In his latest book - A whole new engineer: the coming revolution in engineering education - he describes a learning environment that is not reductionist and linear, but instead more holistic and nonlinear, less focussed on mechanistic learning and instead on interpersonal skills and relationships.
“Universities can help develop an engineer who is flexible, creative and socially oriented in this era where creativity and innovation rule,” said Dave.
So how to do this?
“Have a conversation with the situation”, by which he means students ask what kind of engineer they want to be, are encouraged to reflect on their purpose and motivations, and to work with Faculty to co-create an environment where they can be more self-directed, confident, and engage with the spirit of engineering.
He also emphasises developing more critical and creative thinking and the skills to support this. For Dave, engineering is inherently creative, and is about developing user friendly products requiring more than just technical skills; engineers need high levels of understanding and intelligence. In his latest work he expands on the 'seven intelligences' described by Howard Gardner, to focus on six ‘minds’ or capacities that engineers now need: Analytical, Design, Linguistic, People, Body, Mindful.
“It has long been believed that engineering smarts are in science and maths but an engineer now needs the ability to incorporate elements of economics, sociology, psychology and business to identify solutions to pressing problems, " he said.
During his UTS visit, Dave delivered a public lecture and led workshops with FEIT academics and students from different subjects and different stages of their undergraduate study.
“We invited Dave to UTS because his thinking aligns with our aim to co-create a student experience which better aligns with contemporary challenges and opportunities. We want to work with our students to develop the inter-personal attributes that help to develop and sustain rich relationships - which our industry partners repeatedly identify as key to employability,” said Justine Lawson, Manager Teaching & Learning Design.
Students are encouraged to be equal partners in discussion about curriculum, have been “very vocal and active” at recent workshops, and are currently working with faculty to develop project-based, student-led initiatives within subjects and in extracurricular activity.

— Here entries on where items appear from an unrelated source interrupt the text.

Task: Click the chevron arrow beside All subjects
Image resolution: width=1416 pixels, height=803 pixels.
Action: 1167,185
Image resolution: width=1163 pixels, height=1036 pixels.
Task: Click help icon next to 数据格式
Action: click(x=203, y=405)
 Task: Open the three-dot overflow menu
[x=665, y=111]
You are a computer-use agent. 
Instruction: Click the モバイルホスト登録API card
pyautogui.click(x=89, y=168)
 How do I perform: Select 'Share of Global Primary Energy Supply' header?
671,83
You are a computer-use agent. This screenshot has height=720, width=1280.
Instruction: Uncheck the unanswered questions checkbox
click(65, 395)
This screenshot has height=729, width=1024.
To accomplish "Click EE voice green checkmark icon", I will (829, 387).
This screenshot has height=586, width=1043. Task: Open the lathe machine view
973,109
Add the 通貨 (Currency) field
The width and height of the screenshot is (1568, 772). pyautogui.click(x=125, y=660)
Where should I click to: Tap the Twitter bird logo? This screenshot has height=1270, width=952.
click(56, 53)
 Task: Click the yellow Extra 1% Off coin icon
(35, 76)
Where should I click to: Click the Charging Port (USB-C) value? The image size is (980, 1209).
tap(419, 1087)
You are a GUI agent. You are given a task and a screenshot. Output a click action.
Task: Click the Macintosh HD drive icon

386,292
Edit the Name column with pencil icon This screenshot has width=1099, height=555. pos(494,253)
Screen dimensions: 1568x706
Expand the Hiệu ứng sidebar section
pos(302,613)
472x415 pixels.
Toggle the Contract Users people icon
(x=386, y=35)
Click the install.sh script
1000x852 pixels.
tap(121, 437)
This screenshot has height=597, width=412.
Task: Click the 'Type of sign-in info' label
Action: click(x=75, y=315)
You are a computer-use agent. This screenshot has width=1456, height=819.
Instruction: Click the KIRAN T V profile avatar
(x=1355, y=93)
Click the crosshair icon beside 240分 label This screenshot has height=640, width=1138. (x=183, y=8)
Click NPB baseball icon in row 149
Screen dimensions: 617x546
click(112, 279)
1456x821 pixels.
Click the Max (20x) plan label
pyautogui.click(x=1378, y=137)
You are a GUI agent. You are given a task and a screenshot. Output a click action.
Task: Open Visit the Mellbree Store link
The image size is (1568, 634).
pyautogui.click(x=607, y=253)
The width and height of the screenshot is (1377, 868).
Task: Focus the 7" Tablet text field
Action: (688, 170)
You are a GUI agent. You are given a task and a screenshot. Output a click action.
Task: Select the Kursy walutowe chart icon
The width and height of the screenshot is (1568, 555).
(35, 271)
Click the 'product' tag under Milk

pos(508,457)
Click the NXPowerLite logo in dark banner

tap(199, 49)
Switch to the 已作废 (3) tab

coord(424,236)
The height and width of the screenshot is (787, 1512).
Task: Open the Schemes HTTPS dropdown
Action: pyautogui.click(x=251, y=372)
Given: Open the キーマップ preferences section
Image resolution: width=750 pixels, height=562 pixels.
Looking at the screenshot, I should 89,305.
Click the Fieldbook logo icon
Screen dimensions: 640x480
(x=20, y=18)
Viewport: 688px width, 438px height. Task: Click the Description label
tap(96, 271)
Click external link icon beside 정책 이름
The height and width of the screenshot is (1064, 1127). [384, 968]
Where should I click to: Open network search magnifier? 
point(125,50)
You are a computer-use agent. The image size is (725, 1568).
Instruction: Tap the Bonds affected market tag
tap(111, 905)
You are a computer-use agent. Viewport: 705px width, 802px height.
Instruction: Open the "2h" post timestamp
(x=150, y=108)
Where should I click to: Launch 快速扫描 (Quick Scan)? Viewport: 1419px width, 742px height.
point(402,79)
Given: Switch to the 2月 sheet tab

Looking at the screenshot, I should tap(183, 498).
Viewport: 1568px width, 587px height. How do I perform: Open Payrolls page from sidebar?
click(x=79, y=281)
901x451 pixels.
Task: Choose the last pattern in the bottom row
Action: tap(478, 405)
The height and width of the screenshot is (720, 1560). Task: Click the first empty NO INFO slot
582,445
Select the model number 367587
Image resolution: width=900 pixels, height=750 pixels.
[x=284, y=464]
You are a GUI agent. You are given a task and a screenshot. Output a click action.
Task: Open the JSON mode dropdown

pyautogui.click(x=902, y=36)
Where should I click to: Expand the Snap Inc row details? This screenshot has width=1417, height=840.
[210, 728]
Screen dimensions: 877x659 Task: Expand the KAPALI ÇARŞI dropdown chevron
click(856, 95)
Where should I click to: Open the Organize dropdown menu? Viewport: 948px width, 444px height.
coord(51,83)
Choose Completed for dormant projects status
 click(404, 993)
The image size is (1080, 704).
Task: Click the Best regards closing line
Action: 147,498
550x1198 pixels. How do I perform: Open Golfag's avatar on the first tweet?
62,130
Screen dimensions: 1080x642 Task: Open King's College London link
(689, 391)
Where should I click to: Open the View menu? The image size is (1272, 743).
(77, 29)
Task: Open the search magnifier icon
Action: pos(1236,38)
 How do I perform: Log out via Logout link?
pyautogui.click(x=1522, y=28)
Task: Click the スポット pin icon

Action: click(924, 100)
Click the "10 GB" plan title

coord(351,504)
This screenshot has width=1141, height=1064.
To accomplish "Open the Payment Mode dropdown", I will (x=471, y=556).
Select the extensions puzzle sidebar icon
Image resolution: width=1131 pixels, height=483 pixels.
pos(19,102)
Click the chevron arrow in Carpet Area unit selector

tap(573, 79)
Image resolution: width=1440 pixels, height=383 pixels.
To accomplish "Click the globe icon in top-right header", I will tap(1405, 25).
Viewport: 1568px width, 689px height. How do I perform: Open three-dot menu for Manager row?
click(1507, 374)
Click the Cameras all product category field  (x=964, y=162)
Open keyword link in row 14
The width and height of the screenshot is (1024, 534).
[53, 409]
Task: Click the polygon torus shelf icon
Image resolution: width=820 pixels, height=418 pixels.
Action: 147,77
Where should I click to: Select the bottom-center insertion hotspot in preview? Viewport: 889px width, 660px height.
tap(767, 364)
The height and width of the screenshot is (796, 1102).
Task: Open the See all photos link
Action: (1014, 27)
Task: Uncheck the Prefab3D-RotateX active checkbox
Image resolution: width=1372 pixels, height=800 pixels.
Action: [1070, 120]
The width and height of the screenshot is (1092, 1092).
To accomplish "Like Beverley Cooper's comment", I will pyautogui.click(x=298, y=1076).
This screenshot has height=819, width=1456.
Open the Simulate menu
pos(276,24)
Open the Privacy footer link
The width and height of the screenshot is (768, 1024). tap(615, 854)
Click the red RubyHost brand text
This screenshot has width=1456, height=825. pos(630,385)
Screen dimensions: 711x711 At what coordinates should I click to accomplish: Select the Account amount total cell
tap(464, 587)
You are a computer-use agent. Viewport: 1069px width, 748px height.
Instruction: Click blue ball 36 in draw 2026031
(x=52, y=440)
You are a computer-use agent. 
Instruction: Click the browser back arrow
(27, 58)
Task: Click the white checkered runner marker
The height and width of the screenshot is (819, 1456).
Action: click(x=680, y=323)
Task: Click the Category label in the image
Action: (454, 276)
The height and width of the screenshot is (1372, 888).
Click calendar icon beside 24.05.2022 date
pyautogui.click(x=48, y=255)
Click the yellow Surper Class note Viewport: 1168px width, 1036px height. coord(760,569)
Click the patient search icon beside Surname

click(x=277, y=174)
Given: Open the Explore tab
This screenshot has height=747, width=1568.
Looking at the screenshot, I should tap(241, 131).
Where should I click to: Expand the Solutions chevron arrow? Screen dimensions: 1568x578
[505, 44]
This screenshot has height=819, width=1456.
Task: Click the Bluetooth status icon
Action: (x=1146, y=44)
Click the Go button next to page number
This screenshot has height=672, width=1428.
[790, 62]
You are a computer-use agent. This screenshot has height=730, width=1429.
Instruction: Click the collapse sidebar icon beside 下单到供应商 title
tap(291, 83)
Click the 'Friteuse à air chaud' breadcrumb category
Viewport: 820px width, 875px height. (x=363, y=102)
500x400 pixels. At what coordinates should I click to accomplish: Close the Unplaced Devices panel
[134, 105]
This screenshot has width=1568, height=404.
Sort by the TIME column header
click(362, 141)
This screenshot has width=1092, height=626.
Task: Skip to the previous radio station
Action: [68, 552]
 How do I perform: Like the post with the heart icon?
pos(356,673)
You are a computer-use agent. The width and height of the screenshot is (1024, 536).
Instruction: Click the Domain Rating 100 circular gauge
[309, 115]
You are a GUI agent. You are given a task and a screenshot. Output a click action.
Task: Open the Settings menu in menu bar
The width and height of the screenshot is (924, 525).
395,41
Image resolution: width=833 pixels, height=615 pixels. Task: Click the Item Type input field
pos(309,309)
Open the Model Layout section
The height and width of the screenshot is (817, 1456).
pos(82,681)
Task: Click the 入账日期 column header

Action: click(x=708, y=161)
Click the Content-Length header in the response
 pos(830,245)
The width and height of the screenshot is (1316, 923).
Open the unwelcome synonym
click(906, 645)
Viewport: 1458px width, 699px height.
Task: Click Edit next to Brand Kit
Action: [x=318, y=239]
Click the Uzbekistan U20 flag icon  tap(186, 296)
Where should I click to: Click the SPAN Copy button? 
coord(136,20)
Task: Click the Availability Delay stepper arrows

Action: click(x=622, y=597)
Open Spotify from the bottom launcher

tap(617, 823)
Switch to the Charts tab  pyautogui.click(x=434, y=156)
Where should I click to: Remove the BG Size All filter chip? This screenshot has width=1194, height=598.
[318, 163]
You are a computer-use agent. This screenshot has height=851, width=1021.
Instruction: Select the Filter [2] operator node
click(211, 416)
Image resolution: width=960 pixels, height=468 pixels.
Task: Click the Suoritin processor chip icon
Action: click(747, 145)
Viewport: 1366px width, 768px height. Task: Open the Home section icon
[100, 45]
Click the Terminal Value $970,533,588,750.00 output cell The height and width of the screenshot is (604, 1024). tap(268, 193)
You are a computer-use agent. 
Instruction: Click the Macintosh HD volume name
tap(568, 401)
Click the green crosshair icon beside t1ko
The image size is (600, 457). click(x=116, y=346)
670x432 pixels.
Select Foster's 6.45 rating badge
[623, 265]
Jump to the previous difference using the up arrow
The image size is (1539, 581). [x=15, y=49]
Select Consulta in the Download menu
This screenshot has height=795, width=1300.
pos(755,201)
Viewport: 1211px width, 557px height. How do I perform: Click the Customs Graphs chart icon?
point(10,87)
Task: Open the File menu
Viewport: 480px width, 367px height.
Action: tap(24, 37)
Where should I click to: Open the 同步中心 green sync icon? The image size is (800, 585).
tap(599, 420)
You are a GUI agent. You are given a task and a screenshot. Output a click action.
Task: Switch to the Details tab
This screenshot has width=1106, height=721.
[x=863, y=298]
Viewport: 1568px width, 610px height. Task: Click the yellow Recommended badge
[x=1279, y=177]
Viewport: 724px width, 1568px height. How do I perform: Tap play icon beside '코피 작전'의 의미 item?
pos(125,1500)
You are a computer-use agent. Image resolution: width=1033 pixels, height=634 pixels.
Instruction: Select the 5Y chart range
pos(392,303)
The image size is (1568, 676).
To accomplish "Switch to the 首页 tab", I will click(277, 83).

“Students have always had ideas about change – now we have in place a process where people can develop their ideas, up to and including our latest summer studio program,” said Justine.
“We have long wanted to provide opportunities during summer semester and we will now have three student-led studios in humanitarian engineering, a light installation for the Vivid Sydney festival and a Global Aerospace Space Challenge!”
Other activities inspired by the T+L workshops include Small Bets Friday and feedback and collaboration suggestions via the Level 5 space and World Café in the FEIT Learning Precinct.